AFAIK, the expected speed of propagation of the curvature of spacetime is c. Safe to say, it cannot exceed c, as effect cannot precede cause above the quantum scale.
|
|
|
Post by pumblechook on Sept 6, 2010 20:42:32 GMT 1
Gaviota
|
|
|
Post by kiteman on Sept 6, 2010 20:43:28 GMT 1
Bless you.
|
|
|
Post by pumblechook on Sept 6, 2010 20:44:14 GMT 1
I would think it must be C or less otherwise it would mean we would have a means of transmission of information (by one object acting upon another) faster than C.
|
|
|
Post by abacus9900 on Sept 6, 2010 21:00:12 GMT 1
Well, the way they measure the speed of gravity is indirectly, by measuring the orbital decay of binary pulsars.
The orbits of binary pulsars decay due to a loss of gravitational radiation and the rate of such a loss of energy can be measured and because it is directly due to the speed of gravity you can work it out.
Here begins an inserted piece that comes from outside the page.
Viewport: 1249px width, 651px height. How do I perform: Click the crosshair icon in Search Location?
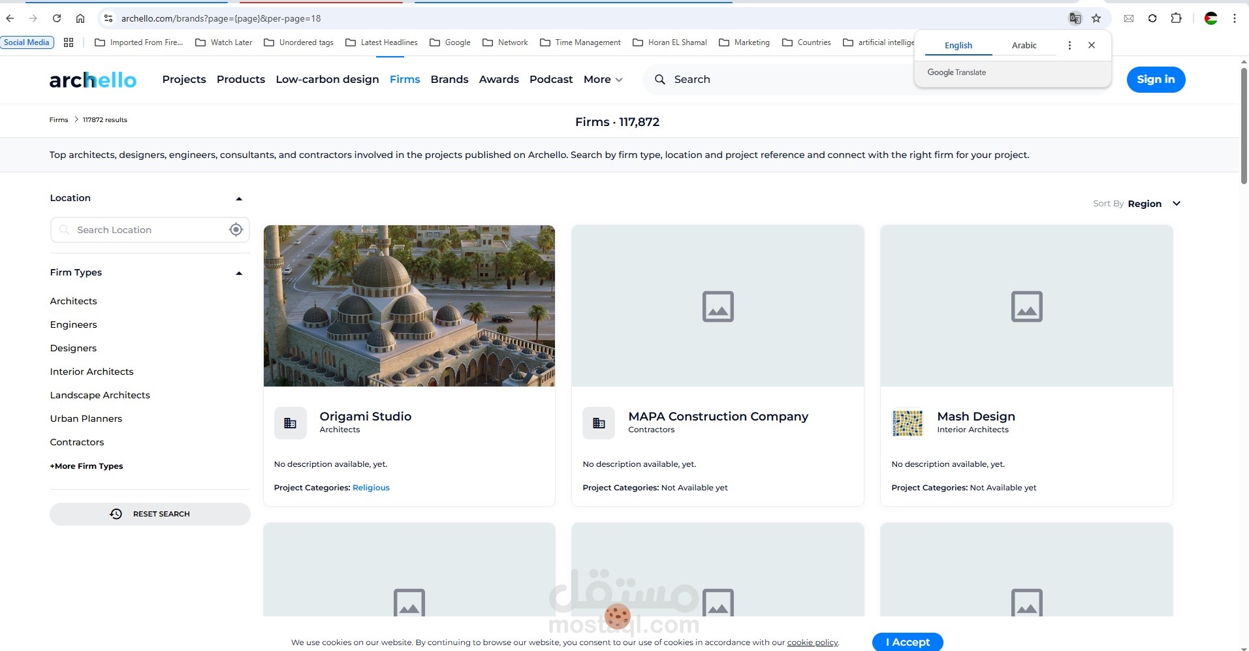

It has been found by this method that the speed of gravity is to within 1% of the speed of light.
|
|
|
Post by abacus9900 on Sept 6, 2010 21:03:27 GMT 1
I would think it must be C or less otherwise it would mean we would have a means of transmission of information (by one object acting upon another) faster than C. Correct, because information would theoretically be able to be transmitted faster than c and we know that is prohibited.
|
|
|
Post by trollhunterx on Sept 6, 2010 21:06:40 GMT 1
I would think it must be C or less otherwise it would mean we would have a means of transmission of information (by one object acting upon another) faster than C. Other than torturing a small king, that is.
|
|
|
Post by speakertoanimals on Sept 7, 2010 15:44:07 GMT 1
There are measurements which have claimed to measure the speed of gravity WITHOUT measuring the speed of gravitational waves.
Some controversy over theoretical interpretation of their measurements.
'speed' of gravity has another effect. Some people think that the limit of general relativity is just newtonian gravity at the speed of light. Hence problems for earth going about the sun, since the attraction of the sun should be towards where the sun was 8 minutes ago, rather than where it is now. however, this is wrong, since correct limit is newtonian gravity at finite speed PLUS terms that depend on the momentum of the sun eight minutes ago -- hence in effect the terms can predict where the sun is now, hence force on the earth points in the right direction.
|
|
|
Post by abacus9900 on Sept 7, 2010 16:59:42 GMT 1
What did all that 'gobbledygook' mean? English please.